I know a guy, but he's not stoked about it. He says the magnets are weak.


----------



## Captain Chaos (11/1/18)

I considered one, but I the price doesn't justify the small quantity of juice I mix.


----------



## Pierre Diedericks (17/1/18)

The Magnets are okayish , the only problem with the magnets that you get with, is that they are not wide enough, it stirs perfect with a 30ml, the moment you start stirring 60ml and above it takes forever to actually stir the mixture cause of the height of the bottles.


----------



## stevie g (17/1/18)

It needs a wide bottom beaker, narrow tall beakers don't stir well.

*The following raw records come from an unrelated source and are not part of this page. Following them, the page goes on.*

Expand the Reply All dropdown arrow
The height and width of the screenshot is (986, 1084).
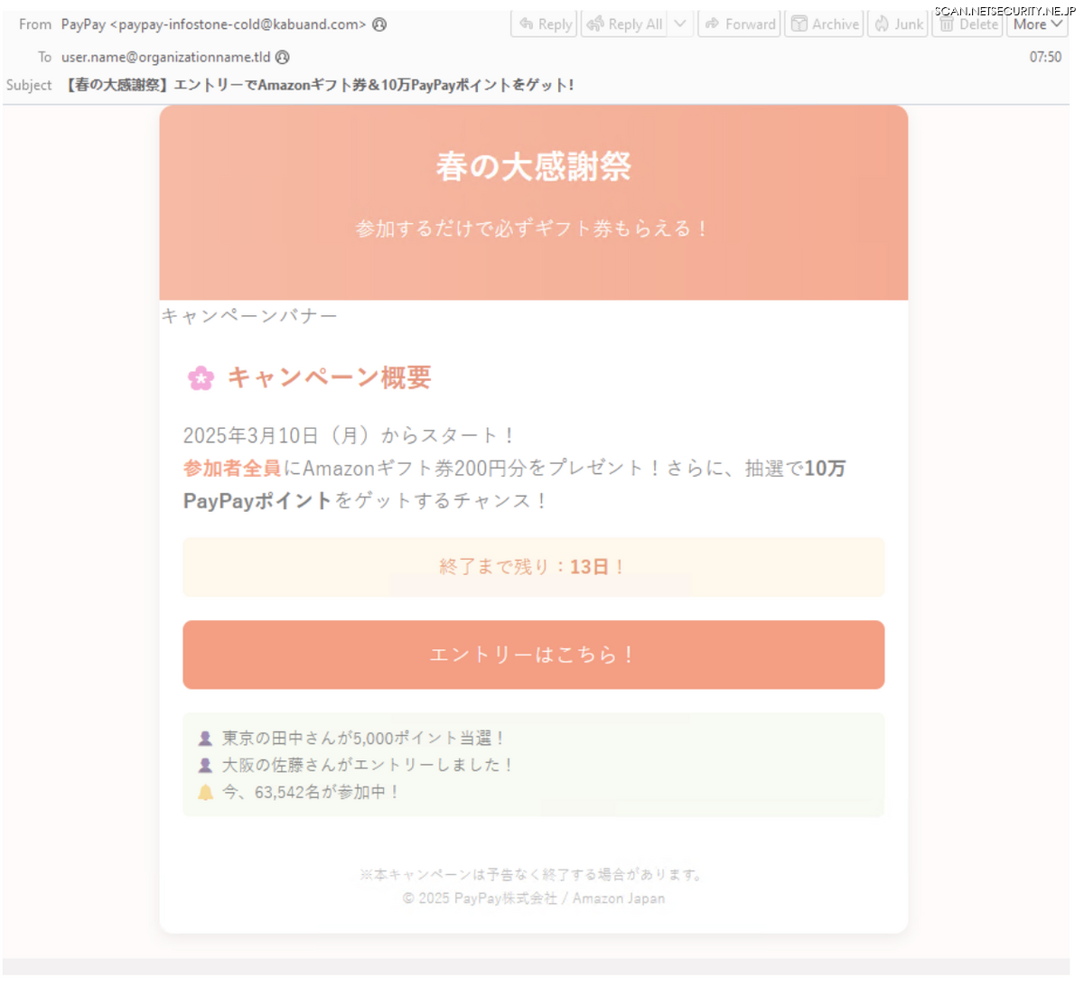coord(681,24)
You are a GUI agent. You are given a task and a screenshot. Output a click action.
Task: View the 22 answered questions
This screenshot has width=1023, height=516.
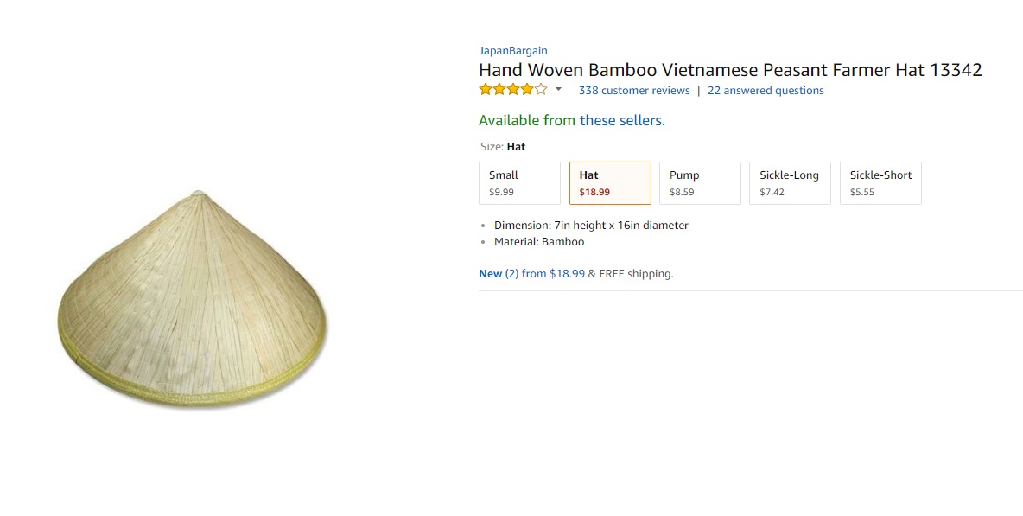coord(766,90)
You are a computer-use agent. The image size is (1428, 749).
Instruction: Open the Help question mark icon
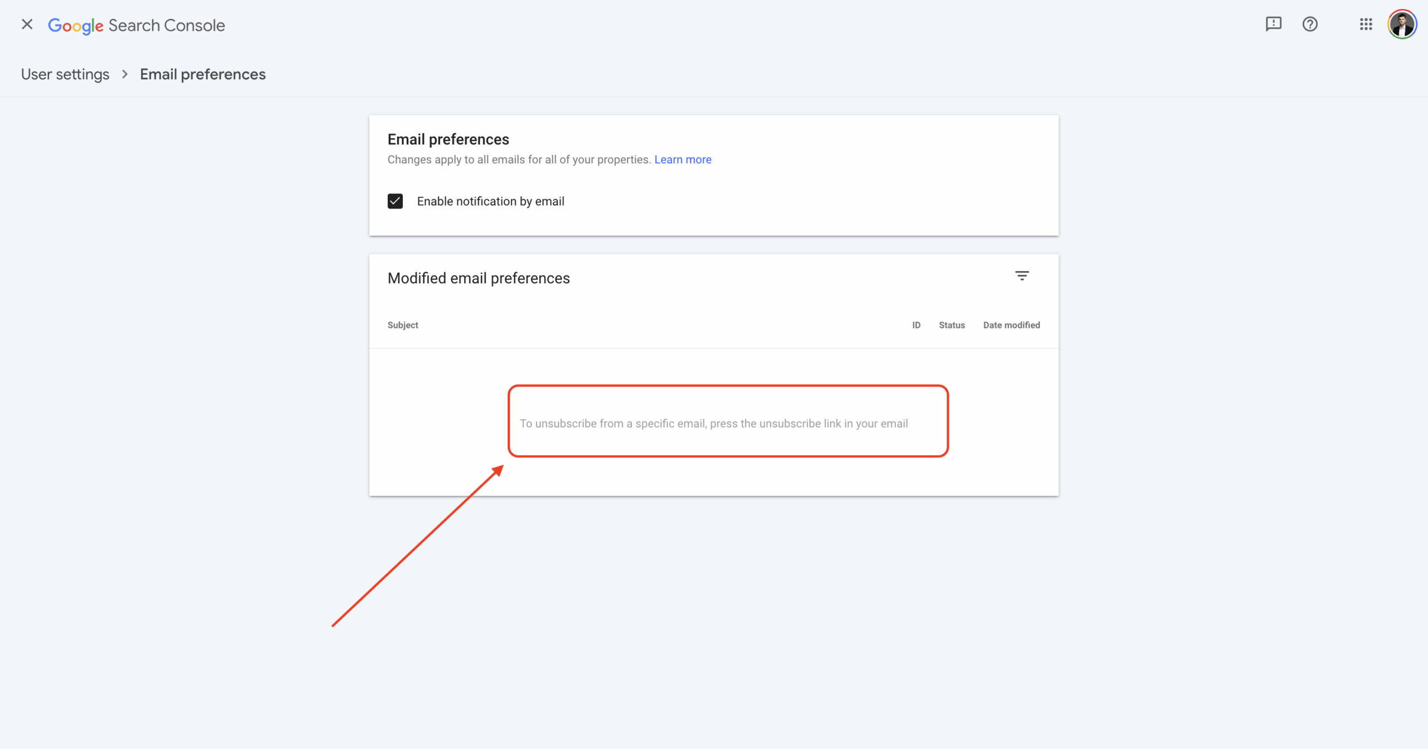click(1310, 25)

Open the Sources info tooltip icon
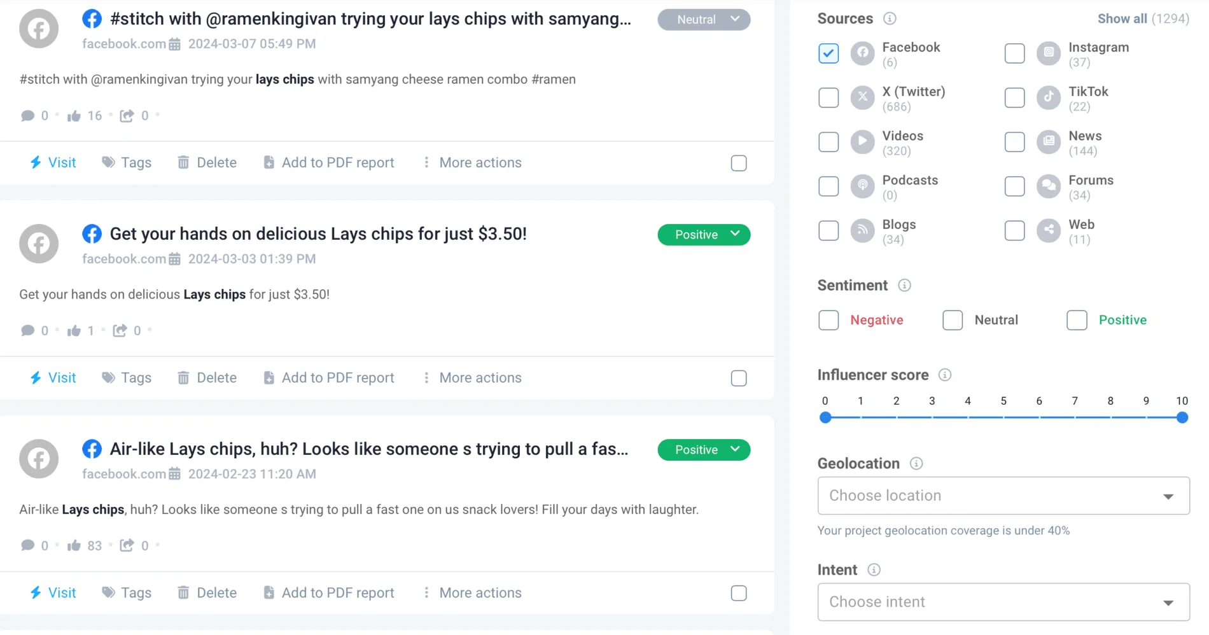pyautogui.click(x=890, y=18)
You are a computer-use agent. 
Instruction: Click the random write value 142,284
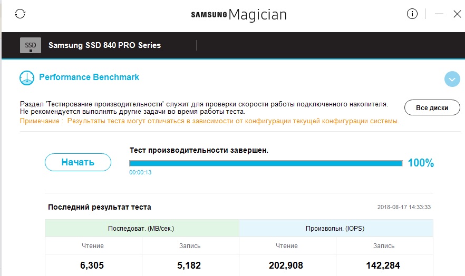click(x=384, y=265)
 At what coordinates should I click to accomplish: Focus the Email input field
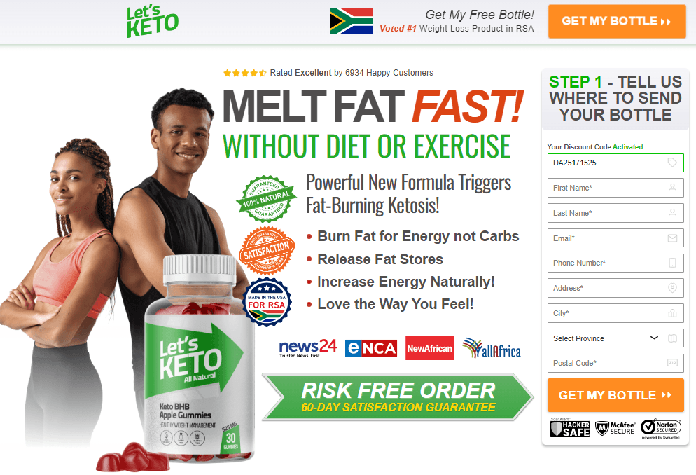(x=615, y=238)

It's strictly for small batch mixes up to 80 millilitre max in my case.

Works well if you make a lot of samples

Reactions: Informative 1


----------



## Pierre Diedericks (17/1/18)

stevie g said:


> It needs a wide bottom beaker, narrow tall beakers don't stir well.
> 
> It's strictly for small batch mixes up to 80 millilitre max in my case.
> 
> Works well if you make a lot of samples



I agree , works perfect for samples !


----------



## Stosta (17/1/18)

stevie g said:


> It needs a wide bottom beaker, narrow tall beakers don't stir well.
> 
> It's strictly for small batch mixes up to 80 millilitre max in my case.
> 
> Works well if you make a lot of samples





Pierre Diedericks said:


> I agree , works perfect for samples !



Well if you guys are looking for a reason to mix up samples...

Reactions: Like 1


----------



## Paul33 (17/1/18)

Stosta said:


> Well if you guys are looking for a reason to mix up samples...


You want samples? I’ve got plenty and gonna be mixing month end so I’ll swing some your way no problem dude.

Reactions: Thanks 1


----------



## Stosta (17/1/18)

Paul33 said:


> You want samples? I’ve got plenty and gonna be mixing month end so I’ll swing some your way no problem dude.


I've actually got more juice than I know what to do with! But I'm always keen for a meet-up and juice tasting!

And if @Moerse Rooikat decides to get one of these to mix up some samples I'll have to visit him too!

Reactions: Like 1 | Winner 1


----------



## Paul33 (17/1/18)

Stosta said:


> I've actually got more juice than I know what to do with! But I'm always keen for a meet-up and juice tasting!
> 
> And if @Moerse Rooikat decides to get one of these to mix up some samples I'll have to visit him too!


Throw in a coffee and I’m there!!!

Reactions: Winner 1


----------



## Moerse Rooikat (17/1/18)

Paul33 said:


> Throw in a coffee and I’m there!!!


so were is the next testing tasting meet up. i would rather get r1000 of concentrate right now then the mixer.


----------